Here's why morning rush hour has returned when many are still working from home

By Ethan Shone
Wednesday, 23rd September 2020, 9:39 am
Updated Wednesday, 23rd September 2020, 9:40 am
Here's why morning rush hour has returned when many are still working from home (Photo: Shutterstock)
Here's why morning rush hour has returned when many are still working from home (Photo: Shutterstock)

The morning rush hour has returned, with traffic levels back at the same levels as in January, according to analysis by RAC insurance.

For many people, not having to navigate bustling motorways and contend with busy roads every morning throughout the pandemic has been one of very few silver linings, but analysis from the RAC shows that this is one area of life that might be returning to normal sooner than we’d like.

How do we know?

Data collected from drivers with black box devices fitted shows that the beginning of the school year in England has caused a significant rise in cars on the road, with the busiest hour - 8am to 9am - coinciding with school drop off time.

The number of cars on the road in the second week of September, when most schools had reopened, was up 41 per cent compared with the last week of August.
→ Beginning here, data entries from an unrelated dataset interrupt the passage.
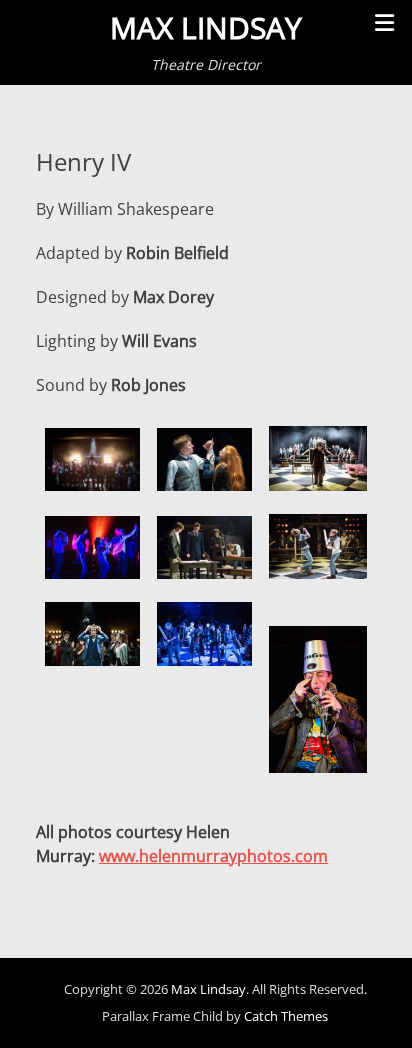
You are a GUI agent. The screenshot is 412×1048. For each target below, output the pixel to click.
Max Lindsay (206, 27)
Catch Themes (286, 1016)
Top (389, 1020)
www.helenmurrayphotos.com (213, 856)
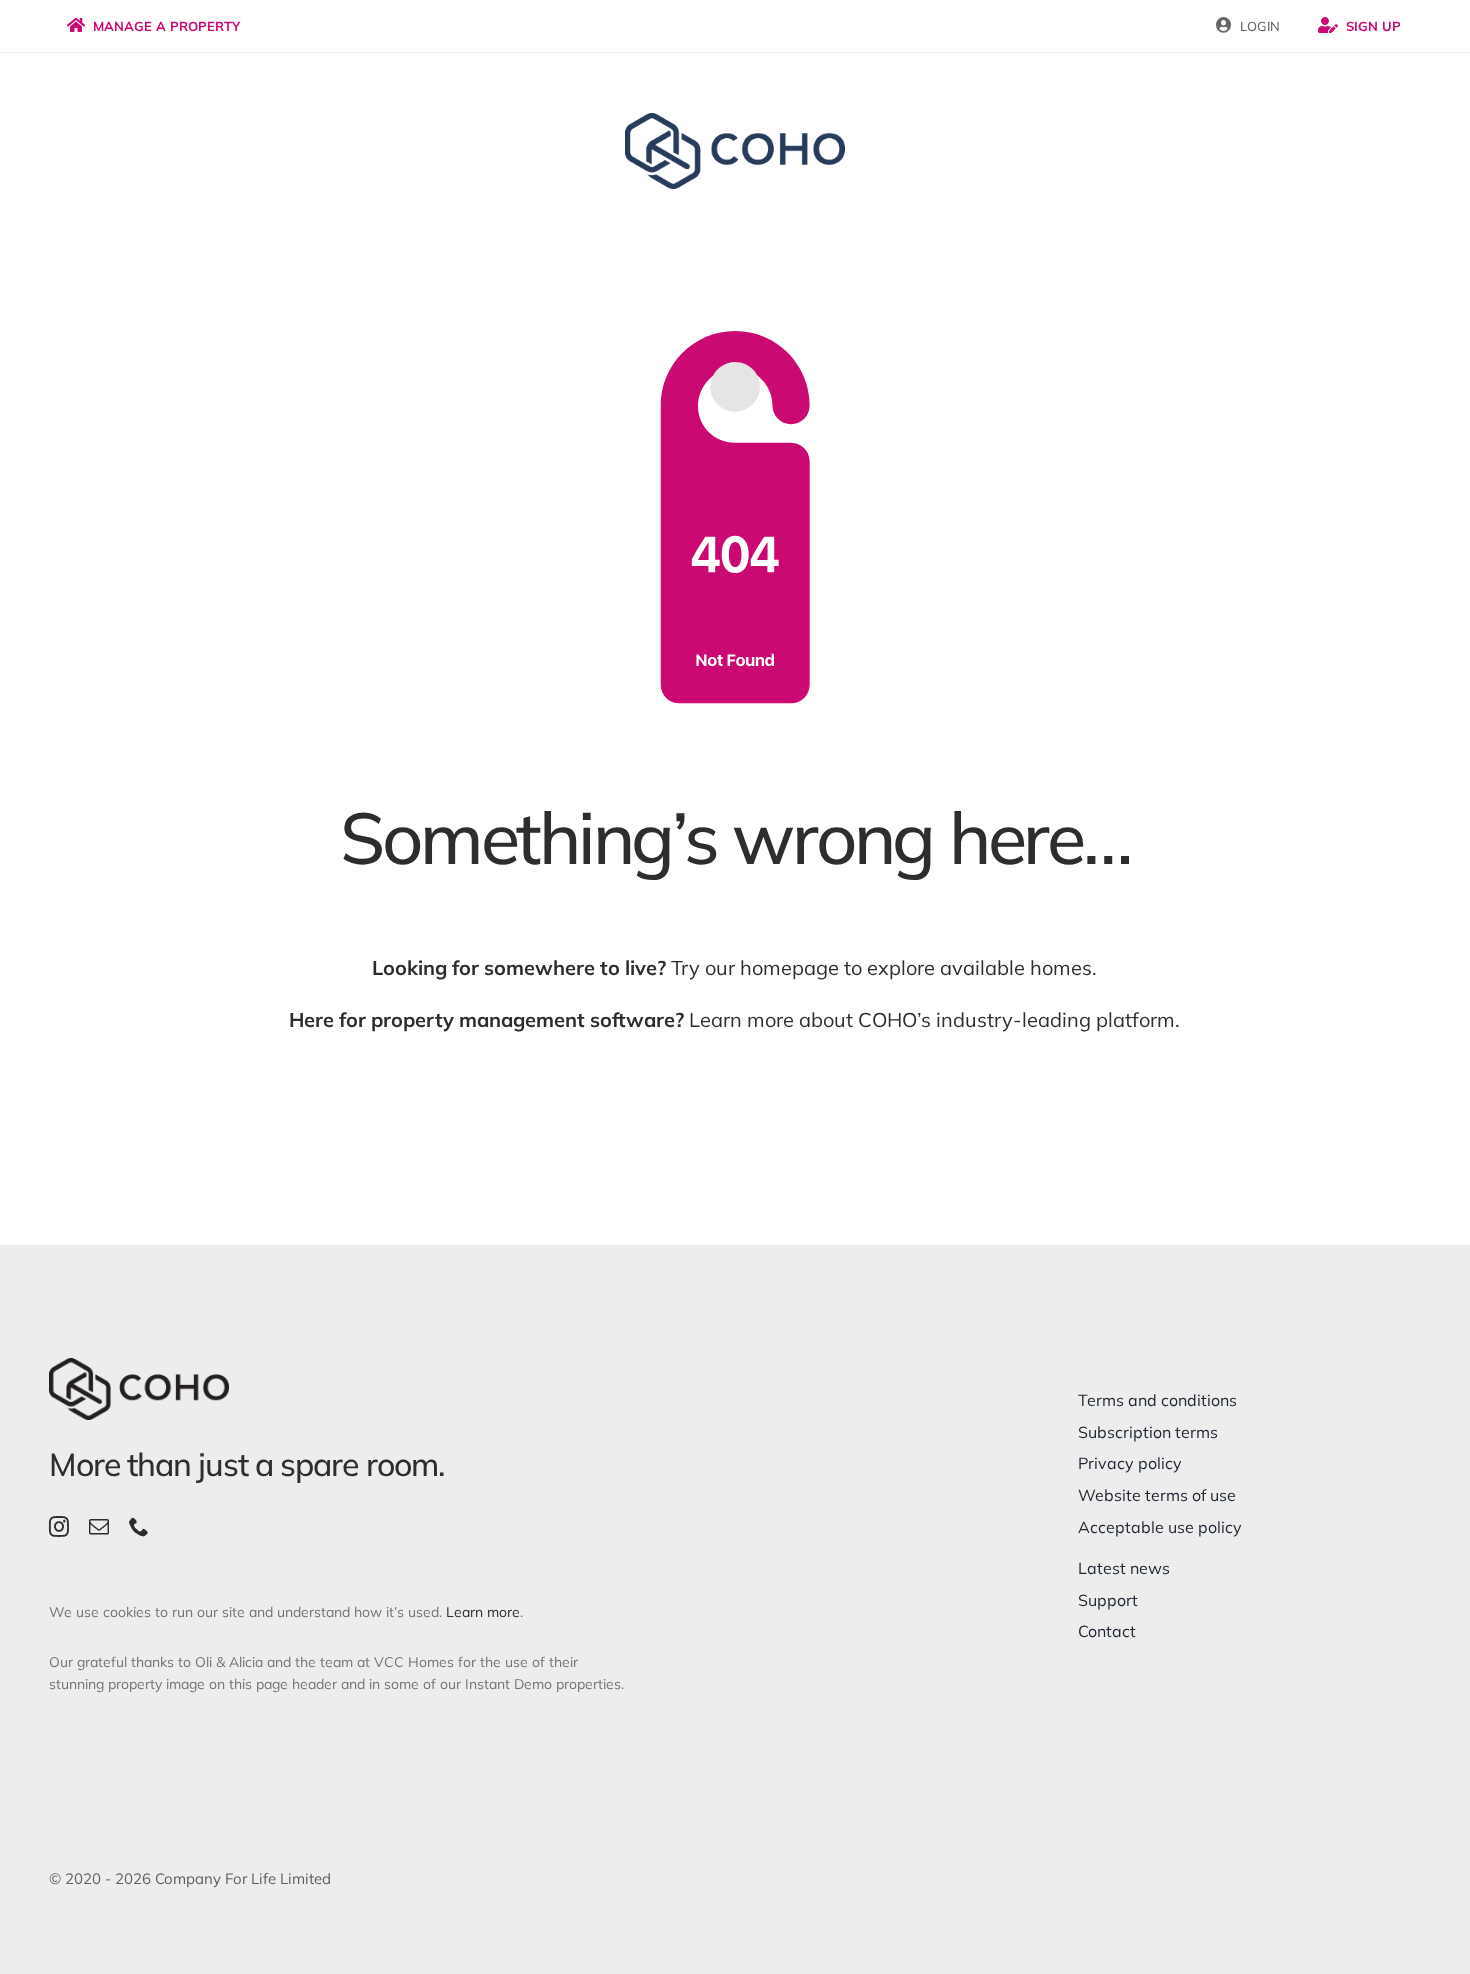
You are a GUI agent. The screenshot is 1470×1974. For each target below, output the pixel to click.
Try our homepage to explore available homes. (734, 967)
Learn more (483, 1612)
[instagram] (59, 1527)
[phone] (139, 1527)
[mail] (99, 1527)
The average amount of weekday traffic between 8am and 9am in that week was the same as on an average weekday in January.

Why has rush hour come back?

The data suggests that the school run has a greater impact on road traffic levels than commuting, seeing as traffic has returned to pre-pandemic levels while many people are still working from home.

It could also be the case that schools’ decision to operate staggered drop off times is driving up the amount of traffic on the roads, and extending the ‘rush hour’.

RAC Insurance spokesperson Rod Dennis said, “While schools reopening was always going to lead to a rise in vehicle traffic, the fact that between a fifth and a third of the UK workforce is still working remotely shows just what role the school drop-off plays in creating the phenomenon we know as the morning ‘rush hour’.

“What’s abundantly apparent is how dependent parents are on the car for getting children to their places of study or play during the week – and with fewer people prepared to take public transport at the moment, the reliance on the car as the transport mode of choice has increased.

“Workers that used to drop children off and then carry on to offices or other workplaces are clearly still using their cars for these trips, but just returning home again instead. It may also be the case that many are opting for the car so they can be back at their desks to start work as promptly as possible.

“The million-dollar question, of course, is what happens next and whether morning road traffic continues to rise in the autumn, or whether it stays at the sort of level we’re seeing now. The rising number of coronavirus cases, together with the introduction of local lockdowns and the threat of new nationwide restrictions, may also have an impact on people’s willingness to return to public transport.”